The Artificial Reality of the Matrix Media

A common defense of error today is to say, with due indignation, "I have a right to my opinion!"  Legally this is true, given that our First Amendment is extant.  But as G.K. Chesterton once said, "Having the right to do something is not at all the same as being right in doing it."  There is no moral right to an immoral opinion -- nor to one bred of emotionalism unconstrained by reason -- nor to a deceitful one.

More than ever, Americans are realizing that this isn't a sentiment to which the mainstream media subscribes.  In fact, with how it shamelessly carried water for Barack Obama during the election, 2008 has been dubbed "the year journalism died" (Sean Hannity is fond of this label).  Yet, while such pronouncements make for compelling commentary, nothing could be further from the truth.

The reality is that journalism is alive and well -- outside the mainstream media.  As for the latter's journalism, by the third millennium it was not only dead, not only laid to rest, but fossilized and buried under the stratum containing the hula hoop and pet rock.  And it would take a Jurassic Park-like effort to reconstitute its DNA and resurrect the ancient beast.  Thus, a more accurate statement about 2008 is: It was the year that many more illusions about the validity of mainstream journalism died.  Let us now take a look at a media that has made malpractice an art.

During the budget battles in the 1990s between the Republican Congress and Clinton Administration, we heard much talk about "cuts" in spending.  While this was a time when the GOP still stood for fiscal responsibility, in reality there rarely if ever were any cuts; rather, at issue were merely reductions in the rate of spending growth.  How it worked was that the government would start with a "current services baseline" that would automatically raise the budget by a certain percentage annually; then, any reduction of that already inflated budget projection would be called a "cut."  It's like this: Let's say your son receives an allowance of $10 a week and, in a spirit of entitlement, assumes it should automatically be raised 10 percent per annum, which would give him $11 after New Year's.  When the time comes, you do give him more, but settle on the figure of $10.50.  He then protests, calling it a "cut."  What does this mean?  Your boy has a future in politics and knows Washington-speak well.

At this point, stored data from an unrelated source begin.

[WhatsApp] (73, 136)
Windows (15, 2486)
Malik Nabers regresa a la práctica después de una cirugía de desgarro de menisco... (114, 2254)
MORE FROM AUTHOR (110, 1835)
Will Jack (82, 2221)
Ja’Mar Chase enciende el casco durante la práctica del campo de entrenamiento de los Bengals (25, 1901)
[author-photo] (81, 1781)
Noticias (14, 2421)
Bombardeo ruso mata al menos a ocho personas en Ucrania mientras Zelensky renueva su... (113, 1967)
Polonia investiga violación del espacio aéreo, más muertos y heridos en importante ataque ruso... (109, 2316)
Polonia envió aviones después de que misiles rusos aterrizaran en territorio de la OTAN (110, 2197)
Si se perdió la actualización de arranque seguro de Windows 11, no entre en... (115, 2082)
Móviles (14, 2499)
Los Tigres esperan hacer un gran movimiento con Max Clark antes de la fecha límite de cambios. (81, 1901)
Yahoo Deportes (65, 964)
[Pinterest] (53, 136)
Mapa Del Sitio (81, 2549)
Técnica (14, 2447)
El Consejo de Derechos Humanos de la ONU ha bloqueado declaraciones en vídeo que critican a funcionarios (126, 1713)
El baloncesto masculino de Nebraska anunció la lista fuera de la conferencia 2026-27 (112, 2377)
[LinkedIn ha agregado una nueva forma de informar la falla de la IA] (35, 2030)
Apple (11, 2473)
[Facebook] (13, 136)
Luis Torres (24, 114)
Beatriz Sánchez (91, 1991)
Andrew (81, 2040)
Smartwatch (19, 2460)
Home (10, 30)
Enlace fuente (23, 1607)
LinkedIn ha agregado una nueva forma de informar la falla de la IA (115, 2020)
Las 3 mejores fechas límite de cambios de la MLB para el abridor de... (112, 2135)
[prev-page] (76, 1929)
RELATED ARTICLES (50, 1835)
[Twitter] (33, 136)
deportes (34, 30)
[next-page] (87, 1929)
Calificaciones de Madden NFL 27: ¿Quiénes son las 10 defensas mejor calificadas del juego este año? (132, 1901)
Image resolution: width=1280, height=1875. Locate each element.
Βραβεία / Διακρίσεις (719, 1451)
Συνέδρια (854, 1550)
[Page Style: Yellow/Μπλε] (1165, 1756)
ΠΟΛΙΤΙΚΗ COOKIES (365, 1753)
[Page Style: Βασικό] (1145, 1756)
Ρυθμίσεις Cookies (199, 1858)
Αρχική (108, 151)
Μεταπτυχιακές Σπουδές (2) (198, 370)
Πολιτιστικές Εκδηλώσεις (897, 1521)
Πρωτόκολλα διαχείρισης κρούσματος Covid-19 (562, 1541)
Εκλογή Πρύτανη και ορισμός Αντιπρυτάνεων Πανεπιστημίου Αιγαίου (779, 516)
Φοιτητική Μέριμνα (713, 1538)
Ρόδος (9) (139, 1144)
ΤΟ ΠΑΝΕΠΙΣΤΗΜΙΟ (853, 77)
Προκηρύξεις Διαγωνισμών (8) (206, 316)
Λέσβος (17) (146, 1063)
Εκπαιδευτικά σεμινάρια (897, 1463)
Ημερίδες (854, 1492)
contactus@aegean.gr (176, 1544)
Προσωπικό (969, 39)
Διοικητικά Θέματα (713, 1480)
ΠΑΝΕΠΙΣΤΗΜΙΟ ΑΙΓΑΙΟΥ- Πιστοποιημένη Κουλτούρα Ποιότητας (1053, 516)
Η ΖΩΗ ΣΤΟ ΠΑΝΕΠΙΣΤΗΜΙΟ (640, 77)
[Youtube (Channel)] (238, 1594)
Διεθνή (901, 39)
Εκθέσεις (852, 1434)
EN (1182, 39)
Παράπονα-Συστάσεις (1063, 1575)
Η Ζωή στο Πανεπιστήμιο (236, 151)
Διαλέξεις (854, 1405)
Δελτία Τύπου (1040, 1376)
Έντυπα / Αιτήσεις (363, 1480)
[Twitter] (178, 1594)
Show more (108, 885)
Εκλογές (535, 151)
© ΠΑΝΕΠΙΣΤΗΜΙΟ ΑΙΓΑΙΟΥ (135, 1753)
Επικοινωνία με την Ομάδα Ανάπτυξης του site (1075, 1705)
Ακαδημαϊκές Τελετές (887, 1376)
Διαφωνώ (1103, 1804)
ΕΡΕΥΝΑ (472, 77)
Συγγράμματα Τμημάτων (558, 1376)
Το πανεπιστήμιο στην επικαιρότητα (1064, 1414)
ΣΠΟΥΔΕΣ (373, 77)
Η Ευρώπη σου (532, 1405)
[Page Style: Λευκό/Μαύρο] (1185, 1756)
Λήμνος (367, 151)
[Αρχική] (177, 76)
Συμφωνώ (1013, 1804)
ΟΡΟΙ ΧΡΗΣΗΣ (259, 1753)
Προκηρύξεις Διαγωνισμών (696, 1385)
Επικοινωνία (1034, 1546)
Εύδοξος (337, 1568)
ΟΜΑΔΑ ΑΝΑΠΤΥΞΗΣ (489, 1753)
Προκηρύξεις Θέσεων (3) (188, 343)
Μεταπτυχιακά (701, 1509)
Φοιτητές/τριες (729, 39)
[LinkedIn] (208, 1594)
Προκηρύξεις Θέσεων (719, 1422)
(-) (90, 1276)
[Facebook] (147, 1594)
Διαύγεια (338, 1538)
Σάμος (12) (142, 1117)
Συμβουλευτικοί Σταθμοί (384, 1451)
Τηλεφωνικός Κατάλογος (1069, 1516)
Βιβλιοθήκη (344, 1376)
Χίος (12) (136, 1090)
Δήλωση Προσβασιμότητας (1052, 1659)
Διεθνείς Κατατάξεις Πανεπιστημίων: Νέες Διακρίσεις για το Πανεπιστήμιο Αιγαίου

Despite this being a consistent theme in the 90s, I only remember one instance in which a mainstream media reporter broached the topic.  The scene was a press conference with President Clinton, and a reporter -- I can't quite remember who it was, but he must have woken up on the right side of the bed that day -- asked the President why he was characterizing spending increases as cuts.  Talk about hitting a nerve.  Clinton, at his petulant, red-faced best, chastised the newsman, saying something to the effect of "Don't ask me!  This is the language you people were using when I came to Washington!"  

In other words, how dare you confront me with the truth after making lies the norm?

Really, though, I can't place too much onus on Clinton.  Sure, we all have an obligation to speak the Truth, but a liar only rises to prominence in a culture of lies.  And if the so-called watchers in the media deal in deceit, how can we expect the watched to be any different?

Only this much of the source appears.